>>>>>

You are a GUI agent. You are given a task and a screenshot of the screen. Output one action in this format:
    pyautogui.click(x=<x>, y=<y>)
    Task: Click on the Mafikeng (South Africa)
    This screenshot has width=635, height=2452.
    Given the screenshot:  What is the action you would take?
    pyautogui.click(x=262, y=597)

<<<<<

> **What you will do**:
Report each line of the records that contains the word "action". Uppercase and lowercase must match.

> **Exercise output**:
You are a GUI agent. You are given a task and a screenshot of the screen. Output one action in this format:
    Given the screenshot:  What is the action you would take?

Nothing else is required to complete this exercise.